Paraffin lamps and cookers

Depends on the purpose you are putting them to :)

If it's a pleasant atmosphere and a bit of heat, oil lamps win hands down.

Add some LEDs for actual illumination and you're sorted :D

Pete
Now LEDs weren't thought of, in the time about which I'm reminiscing, and trying to read by oil lights was a prime source of eye-failure.

Any pleasant atmosphere, engendered by the gentle illumination of oil lamps, will soon be dissipated by any LED light.

Still everyone to their taste - I'm only an enthusiast for LEDs for screens and head-torches - my halogens account for <6% of my daily use and any cut by using LEDs would be more than offset by the morgue-like illumination they produce.
 
any cut by using LEDs would be more than offset by the morgue-like illumination they produce.

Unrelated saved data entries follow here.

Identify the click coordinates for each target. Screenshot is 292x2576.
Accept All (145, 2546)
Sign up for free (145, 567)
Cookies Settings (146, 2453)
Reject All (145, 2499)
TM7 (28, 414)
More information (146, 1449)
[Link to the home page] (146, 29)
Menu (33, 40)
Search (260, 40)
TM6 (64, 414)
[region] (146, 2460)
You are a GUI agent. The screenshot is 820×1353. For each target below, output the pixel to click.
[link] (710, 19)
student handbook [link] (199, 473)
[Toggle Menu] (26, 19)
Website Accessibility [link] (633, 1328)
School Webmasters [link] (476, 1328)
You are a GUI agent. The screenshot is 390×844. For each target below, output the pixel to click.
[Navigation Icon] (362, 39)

Not if you use the right ones. That's why I specifically said "warm white". I have cool white ones over the chart table and galley and the difference is substantial.

Pete
 
Not if you use the right ones. That's why I specifically said "warm white". I have cool white ones over the chart table and galley and the difference is substantial.

Pete

But it's still a matter of preference. I prefer the cold white ones - they seem brighter to me. And I am given to understand that they are nearer daylight colour than the warm white ones.
 
Of the soot that Avocet's parafin lamp produces, quite a bit of it doesn't get into my lungs - it's on the bottom of the heat shield over the lamp!
 
But it's still a matter of preference. I prefer the cold white ones - they seem brighter to me. And I am given to understand that they are nearer daylight colour than the warm white ones.

But Charles thinks they're "morgue like" :)

Both of your points are correct:

Cool white are brighter than warm white, which is why they're preferred in white nav lights and why I have them over the chart table and galley for task lighting. (You have to use warm if you're going to use white LEDs in sidelights, though, otherwise the colours come out wrong.)

They are nearer to daylight - but they're never going to be as bright as real daylight. And most people's brains are programmed to see low-intensity at daylightish frequencies as "cold" and unfriendly - perhaps it's like a dim winter twilight sun? Whereas frequencies closer to fires, tungsten filaments, etc are acceptable even if not so bright, because that's what we're used to indoors.